[EXERCISE REQUIREMENTS]
Records follow. Print exactly the lines from the one that has "Where should I" through the one that has "Given: Click the JMX Navigator tab M icon", inclusive, and omit the pictures.

[RECORDS]
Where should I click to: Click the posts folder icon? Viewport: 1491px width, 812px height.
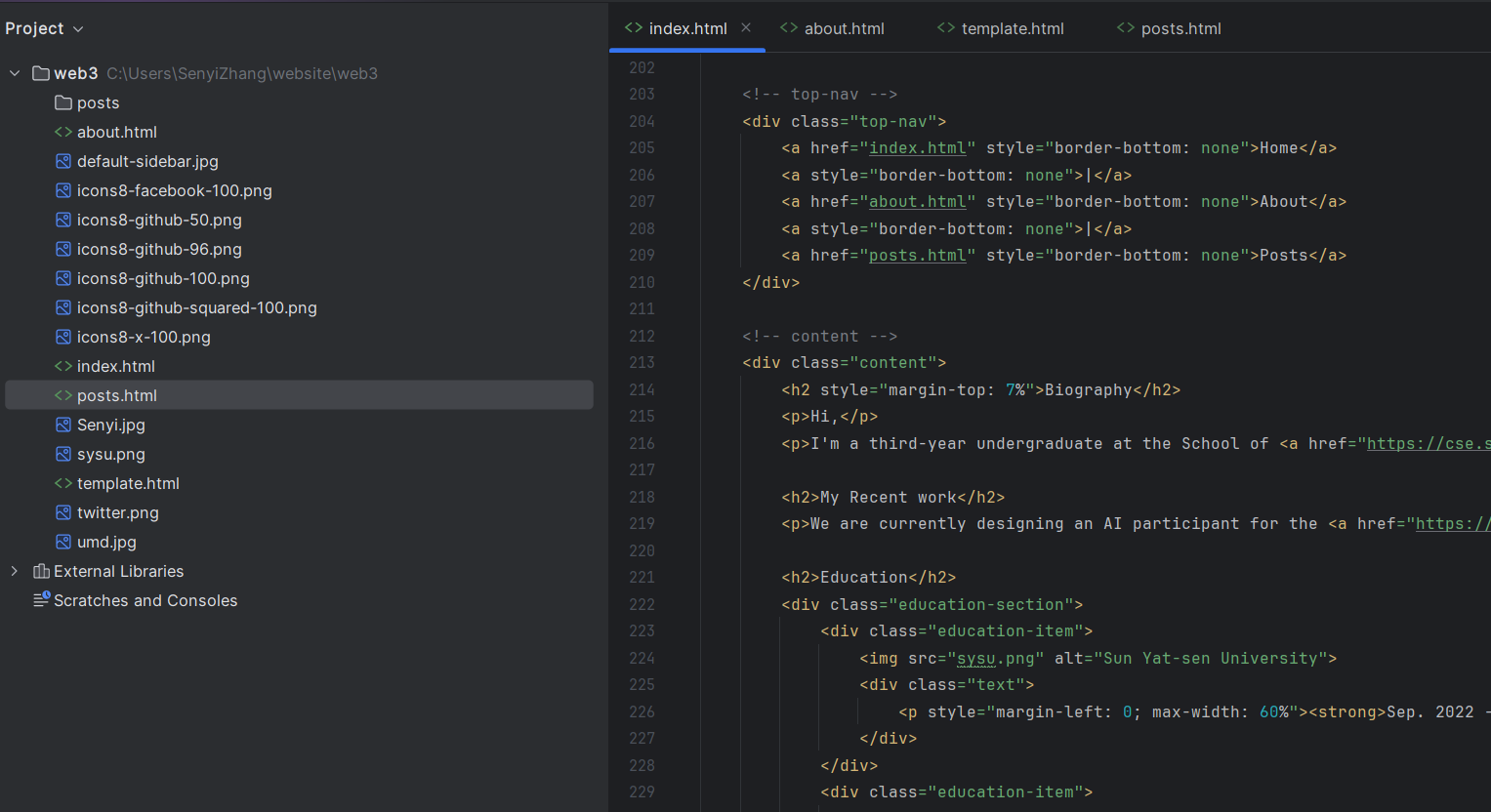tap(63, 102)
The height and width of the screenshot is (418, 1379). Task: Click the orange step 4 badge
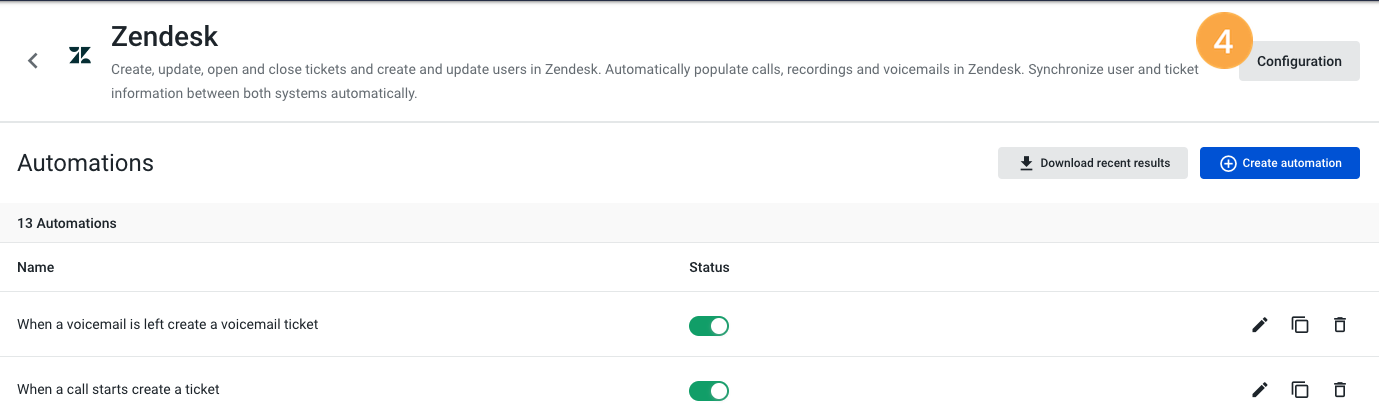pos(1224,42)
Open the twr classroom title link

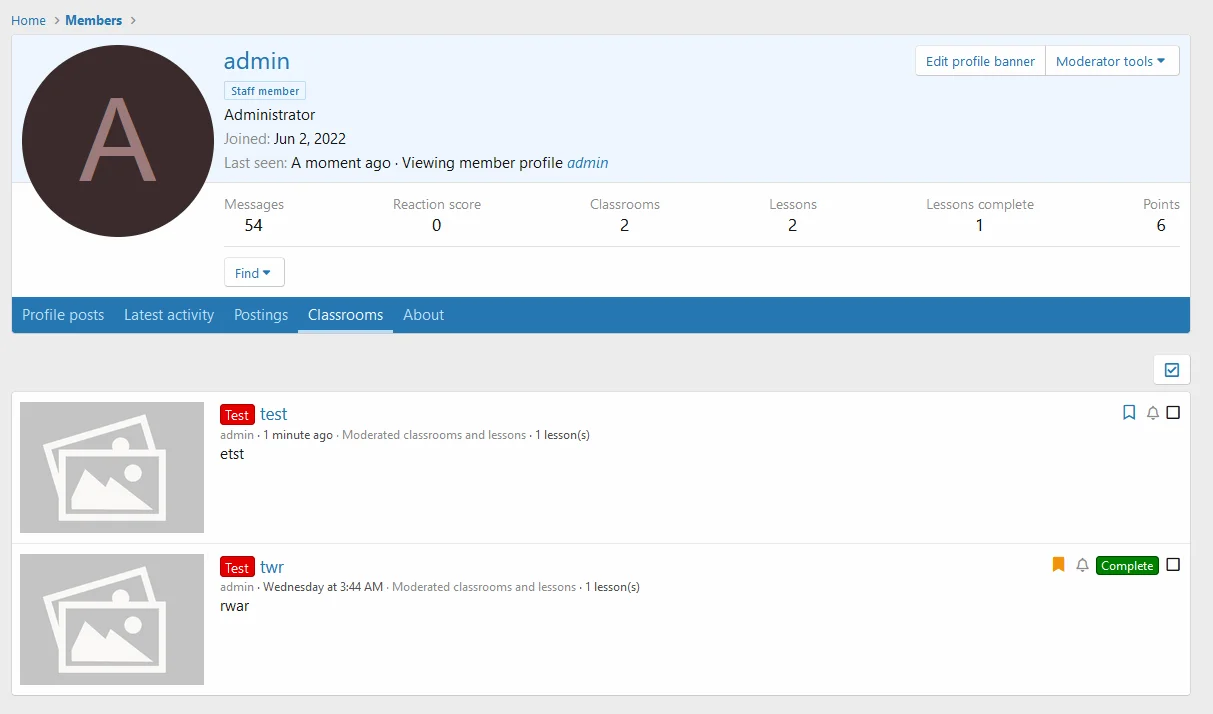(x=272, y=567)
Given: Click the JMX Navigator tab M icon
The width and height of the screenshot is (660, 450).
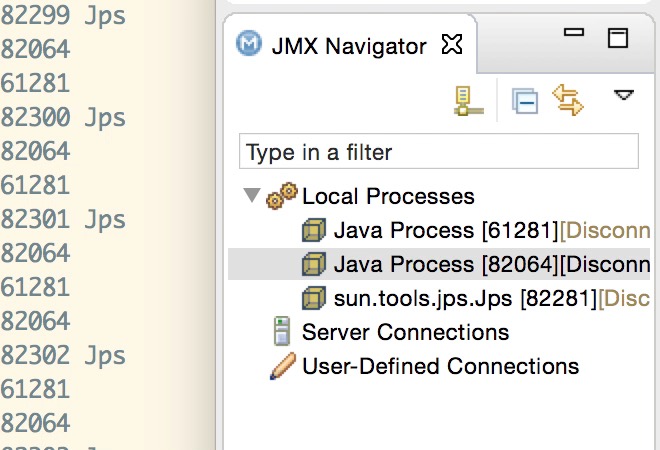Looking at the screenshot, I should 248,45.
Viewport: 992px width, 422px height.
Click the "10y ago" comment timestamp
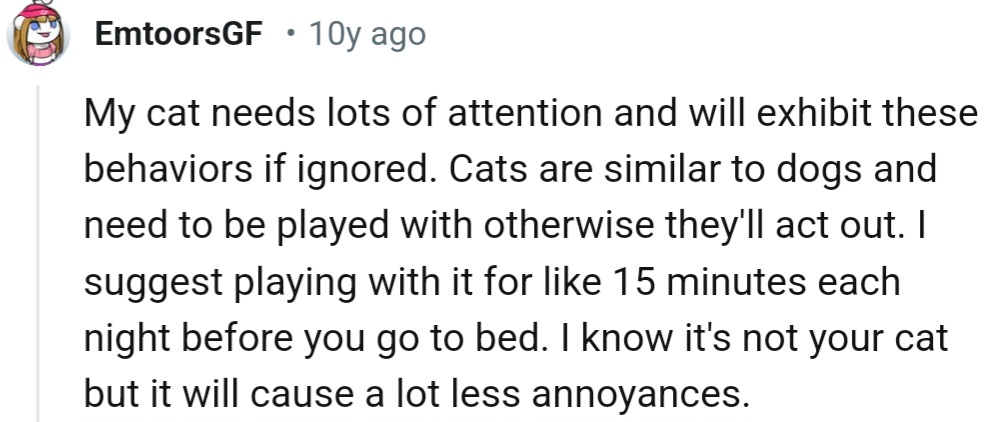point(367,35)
--
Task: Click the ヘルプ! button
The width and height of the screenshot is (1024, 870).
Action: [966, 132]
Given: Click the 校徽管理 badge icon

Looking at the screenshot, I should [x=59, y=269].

[TASK RESULT]
Where should I click to: Click the posts folder icon? Viewport: 1491px width, 812px height.
tap(63, 102)
The height and width of the screenshot is (418, 1379). Task: Click the orange step 4 badge
pos(1224,42)
Open the twr classroom title link

(x=272, y=567)
Given: Click the JMX Navigator tab M icon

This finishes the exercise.